Combining an ab interno trabeculotomy using a Tanito hook with cataract surgery may lower IOP by 4.5 to 14 mm Hg.4 This range compares favorably to the reductions achieved with similar MIGS devices and techniques such as a Kahook Dual Blade (New World Medical) and bent ab interno needle goniectomy, respectively.5 Compared to MIGS options such as implants and disposable devices that create trabeculotomies, the Tanito hook is more cost-effective because it is reusable and retails for a lower price. Compared to bent ab interno needle goniectomy, ab interno trabeculotomy using a Tanito hook is more predictable and reproducible and may be able to excise a larger area of trabecular meshwork through a single incision.

As with most MIGS procedures, the most common complication with the Tanito hook is intraoperative hyphema.

1. Ahmed IIK, Hussein I, Saheb H, et al. Cost-effectiveness analysis of Hydrus Microstent for patients with mild to moderate primary open-angle glaucoma in Canada. Ophthalmol Glaucoma. 2025;8(3):302-311.

2. Poitras V, Wells C, Hutnik C, et al. Optimal use of minimally invasive glaucoma surgery: a health technology assessment [internet]. Ottawa (ON): Canadian Agency for Drugs and Technologies in Health; 2019 Jan.

3. Maheshwari D, Grover DS, Ramakrishnan R, Pillai MR, Chautani D, Kader MA. Early outcomes of combined phacoemulsification and ab interno Tanito microhook trabeculotomy in open-angle glaucoma. Ophthalmol Glaucoma. 2024;7(2):123-130.

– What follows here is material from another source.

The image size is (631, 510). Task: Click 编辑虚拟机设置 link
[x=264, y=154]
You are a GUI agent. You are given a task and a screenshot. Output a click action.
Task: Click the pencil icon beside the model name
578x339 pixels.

4. Tanito M, Ikeda Y, Fujihara E. Effectiveness and safety of combined cataract surgery and microhook ab interno trabeculotomy in Japanese eyes with glaucoma: report of an initial case series. Jpn J Ophthalmol. 2017;61(6):457-464.

5. Omoto T, Fujishiro T, Asano-Shimizu K, et al. Comparison of the short-term effectiveness and safety profile of ab interno combined trabeculotomy using 2 types of trabecular hooks. Jpn J Ophthalmol. 2020;64(4):407-413.